Banks in the United States are creating their own blockchain-based systems to enable B2B cryptocurrency payments between their customers, including digital currencies. In October 2020, too, PayPal announced that its customers will be entitled, using its PayPal accounts, to purchase, sell and hold Bitcoin and cryptocurrencies, allowing customers to buy from the sellers who accept PayPal 26 million, In 2021, PayPal plans to make it possible to use cryptocurrency as a source of funding.

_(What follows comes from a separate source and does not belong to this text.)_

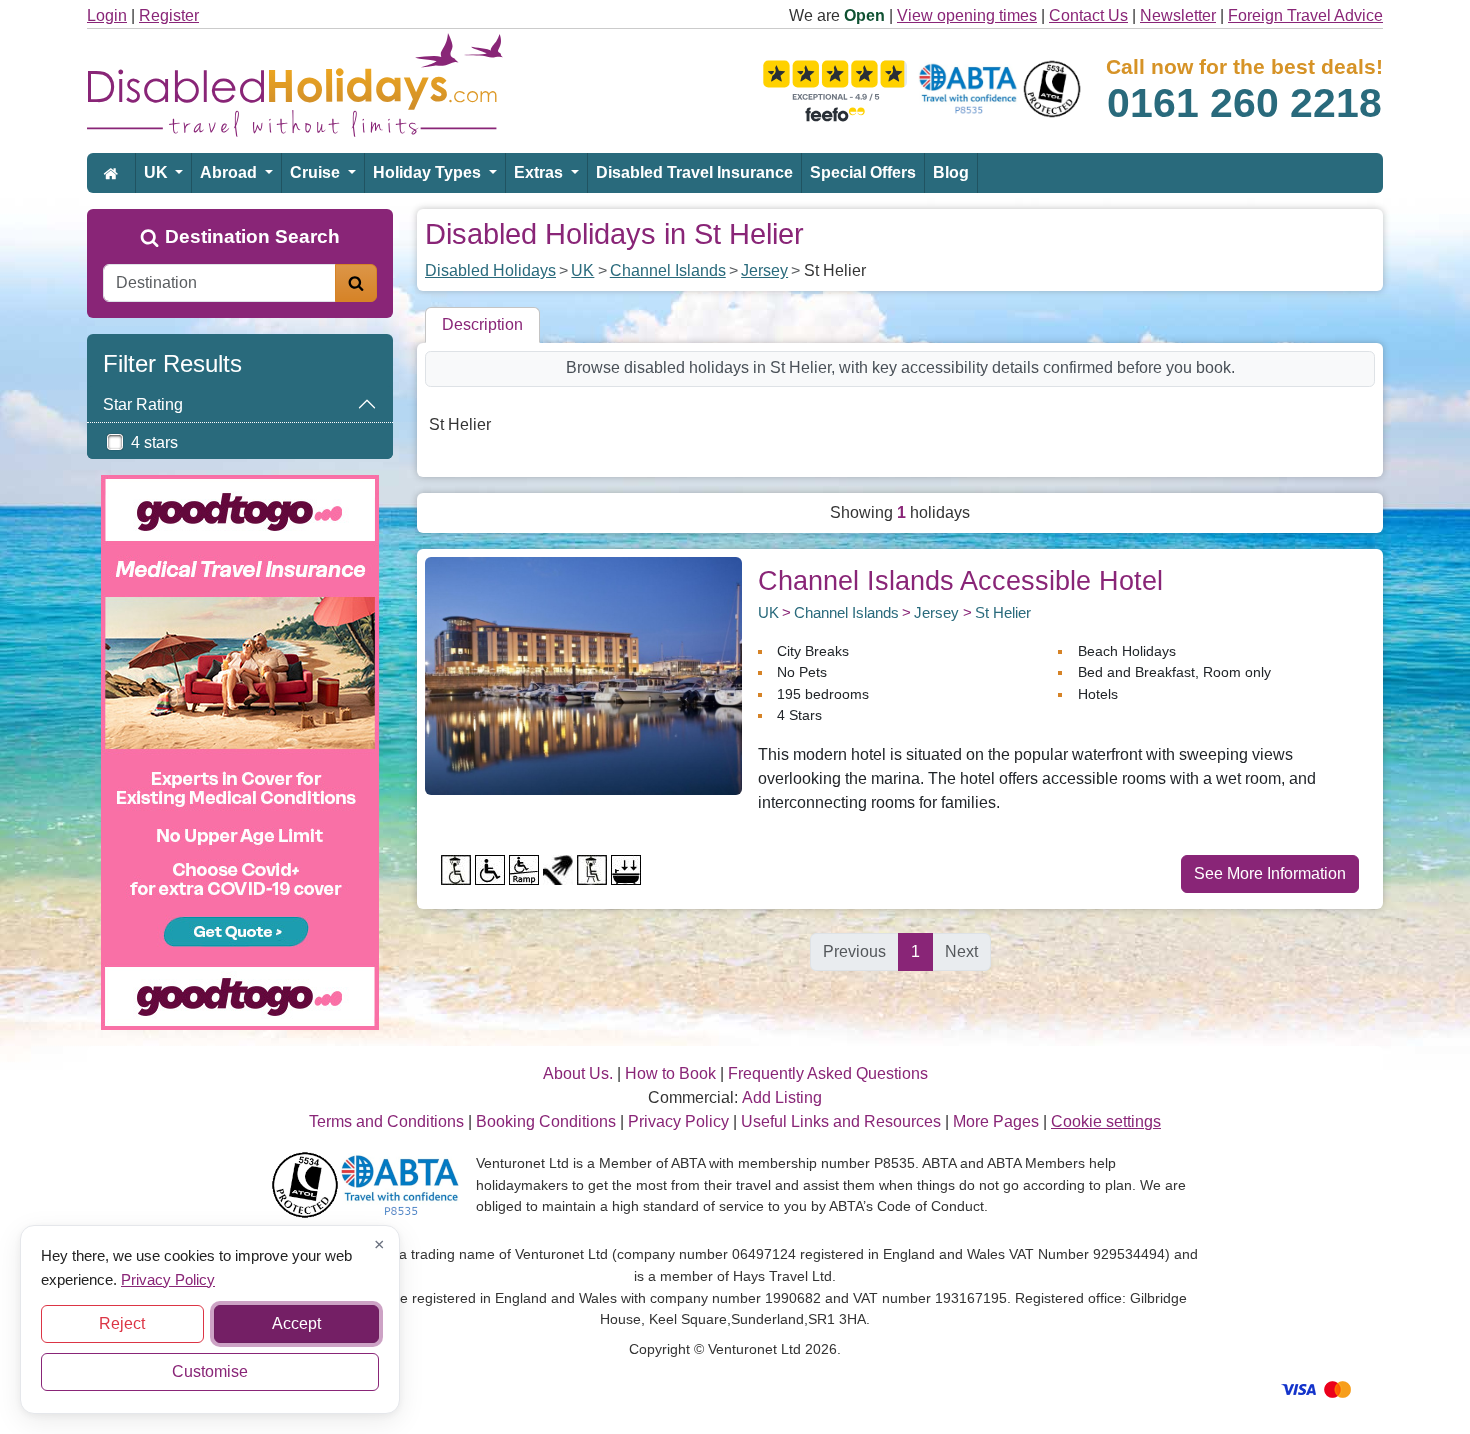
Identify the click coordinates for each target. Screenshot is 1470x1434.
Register (169, 15)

Driver: Distributed ledger technology transparency

Things related to lack of transparency arise when transactions occur in a non-informed manner, especially in Asian countries where several instances of fraudulent or unwanted transactions are frequently noted, including the deduction of scheduled charges. This could be due to human error, machine error, or data manipulation during the transaction, and customers may lose huge sums. In addition, financial institutions in most cases do not accept their fault. This lack of transparency is causing public dissatisfaction in the current currency system.

Restriction: Regulatory uncertainty

There are still no regulated cryptocurrency markets. The lack of regulations and the uncertainty about them are currently some of the main factors that restrict the adoption of cryptocurrencies. While financial regulators worldwide work to find common cryptocurrencies standards, regulatory acceptability remains one of the greatest challenges. Because the distributed leader technology is still in the emerging stage, it raises a number of national and international issues for regulators and policymakers.